Could you generate a 12-flip with a 6-flip plus a 2-2-2-2-4 cycle pattern? E.g. [(R' F R U)5, D2 F2 R D R' U' B2 R2 F' U' F R2 F2 D' U F2 U2] (note that that last sequence performs a corner 2-cycle, so we can easily verify that the edge permutation is odd).
[U2 L F2 D2 F2 U2 L2 B R B' L' U' R' D2 U' L' F2 L2 U2, U2 R2 U2 R2 B D L2 D2 B2 U' B R' U' L' U F' L2 R]

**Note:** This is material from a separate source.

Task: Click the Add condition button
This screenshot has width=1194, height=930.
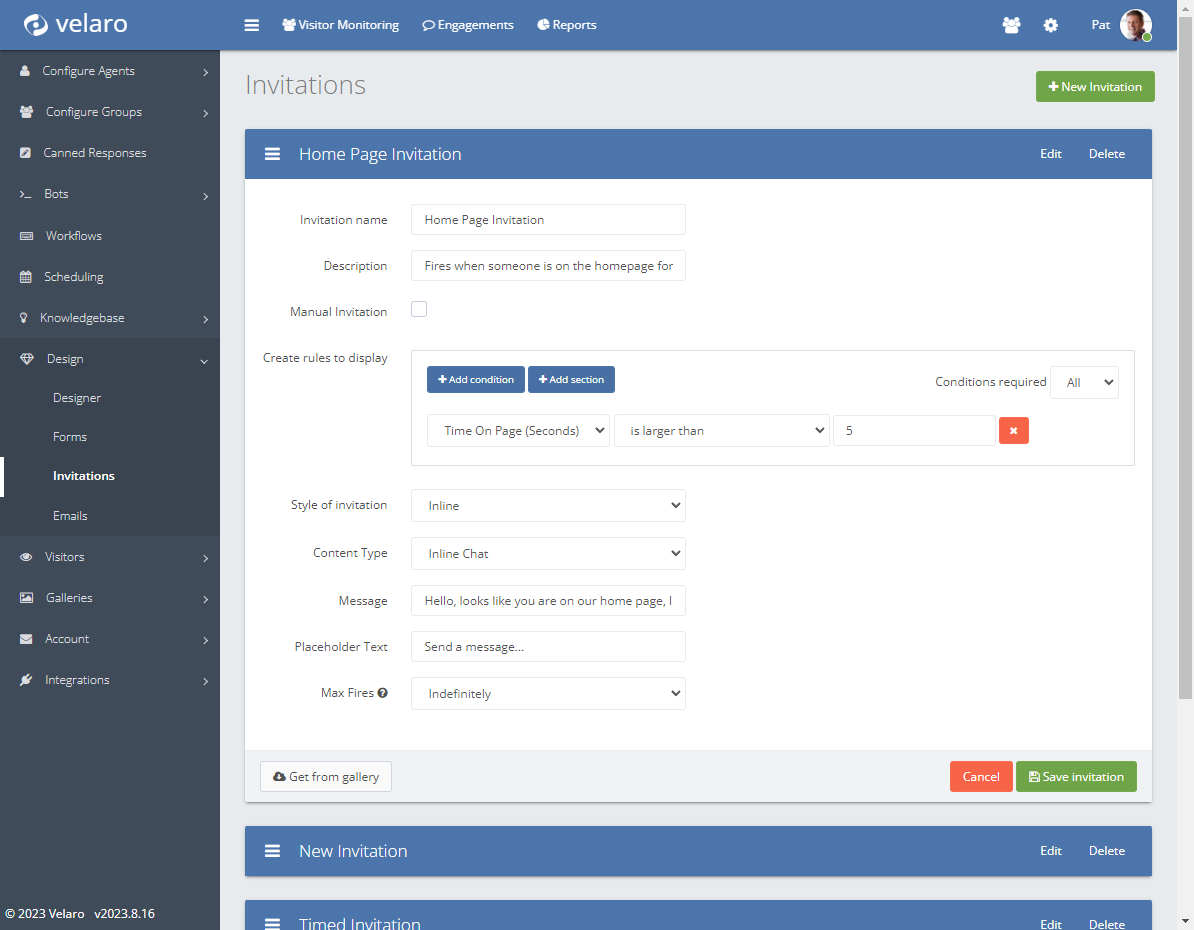Action: pos(476,380)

It seems like having a 4-cycle as a part of my z is okay if I am just doing pure orientation with the piece type which has that 4-cycle. The pure orientation might be the only exception which allows z to be a cycle class other than a product of disjoint 2-cycles, but then again, this is the only case so far that appeared to not being able to be reached with the restriction of just having a product of disjoint 2-cycles. I'll have to look into this more to see if the parity of two different piece types can have any other potential conflicts. If not, then it will be a question of whether or not all corner orientations and edge orientations can be solved with one commutator (using my method) separately. If so, then they can unquestionably can be merged.
I have almost finished proving that 3-cycles of corners + any corner orientation case can be solved with one commutator, but that's as far as I've gotten because it's very difficult work. This is going to be a brute force search, and I don't have a program to do this for me, so it might take a while to go through all of the cases by hand. The amount of tests for cycle classes which involve more pieces will increase as well, which doesn't help. (I might need to do around 4000 tests just for corner orientations).
Thanks a bunch! I'm really hoping that the nxnxn cube can be solved with one commutator. I guess we will see.